Set task: Reproduce the forum discussion about selling a route on a handshake instead of a signed contract word for word, in full.

I agree with a signed contract... it has value.

A handshake holds water like a screen door on a submarine when it comes to money. Get burned a couple times and you will learn.

Here, let me try a different route...

So I want to sell you this route... you give me 10K and I will give you the names and addresses of a route that will yield 200K annually. I will introduce you to the people and tell them to go with you because you are the best (next to me of course ) But, I hold no contracts with these people, so they don't have to go with you, and you could be giving me 10K to introduce you to some people you will never hear from again in your life.

See what I am saying?

And what is to say that the rumor on the street spreads that I am retiring, and some young buck wants that piece of pie and steals all your future customers? What do we do then? You just paid me 10K and got nothing more than some handshakes from these "accounts"


----------



## Unraveller (Jan 28, 2014)

Philbilly2 said:


> I agree with a signed contract... it has value.
> 
> A handshake holds water like a screen door on a submarine when it comes to money. Get burned a couple times and you will learn.
> 
> ...

Material:
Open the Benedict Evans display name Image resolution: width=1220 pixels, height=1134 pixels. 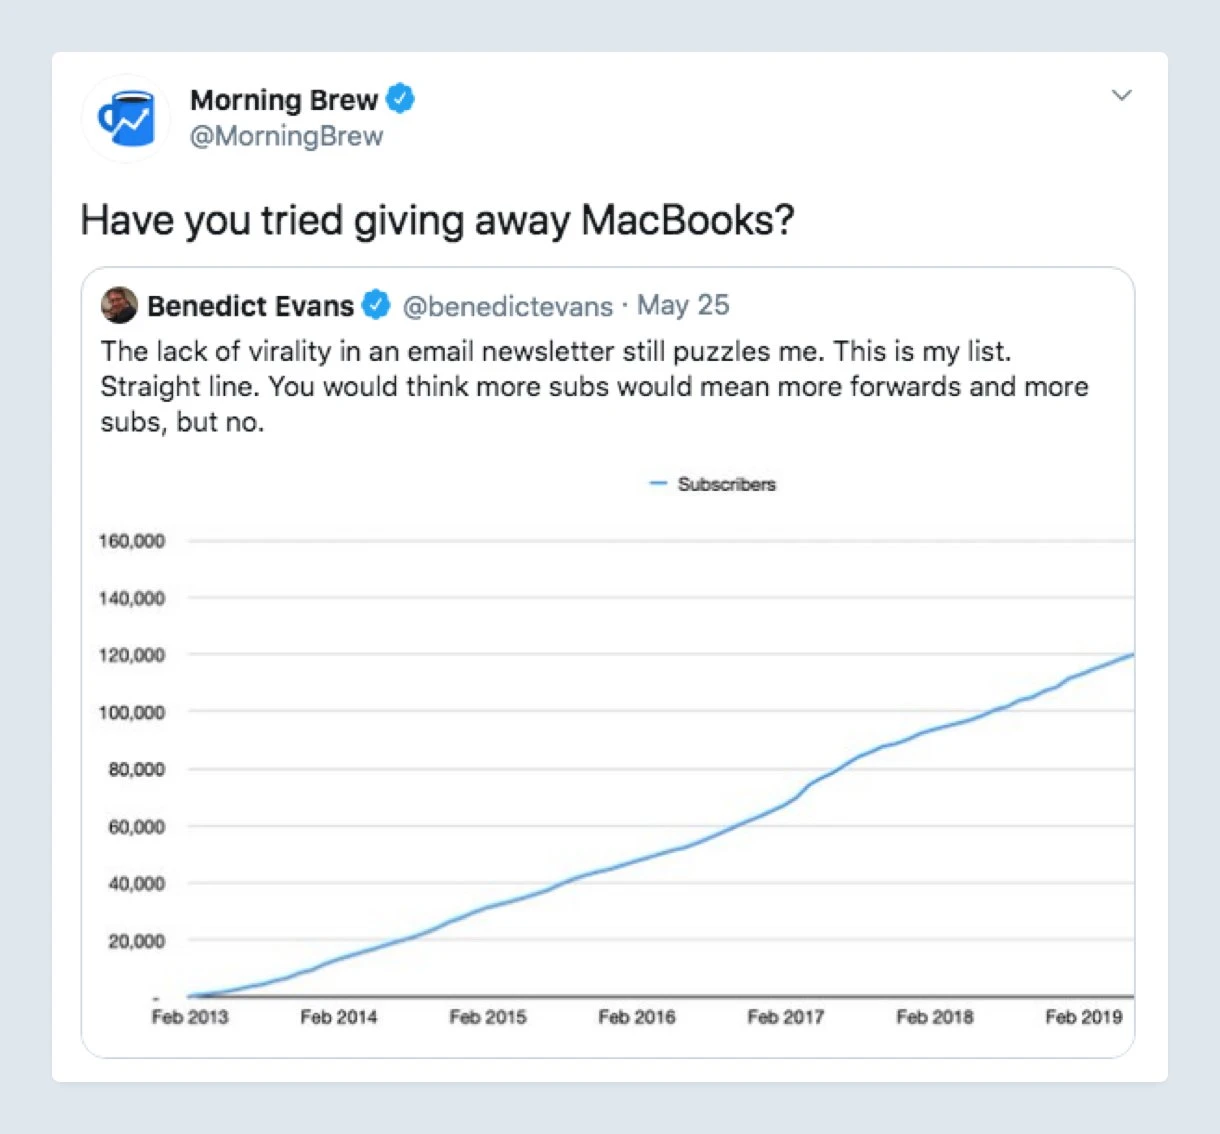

Complete answer:
I agree with a signed contract... it has value.

A handshake holds water like a screen door on a submarine when it comes to money. Get burned a couple times and you will learn.

Here, let me try a different route...

So I want to sell you this route... you give me 10K and I will give you the names and addresses of a route that will yield 200K annually. I will introduce you to the people and tell them to go with you because you are the best (next to me of course ) But, I hold no contracts with these people, so they don't have to go with you, and you could be giving me 10K to introduce you to some people you will never hear from again in your life.

See what I am saying?

And what is to say that the rumor on the street spreads that I am retiring, and some young buck wants that piece of pie and steals all your future customers? What do we do then? You just paid me 10K and got nothing more than some handshakes from these "accounts"


----------



## Unraveller (Jan 28, 2014)

Philbilly2 said:


> I agree with a signed contract... it has value.
> 
> A handshake holds water like a screen door on a submarine when it comes to money. Get burned a couple times and you will learn.
> 
> ...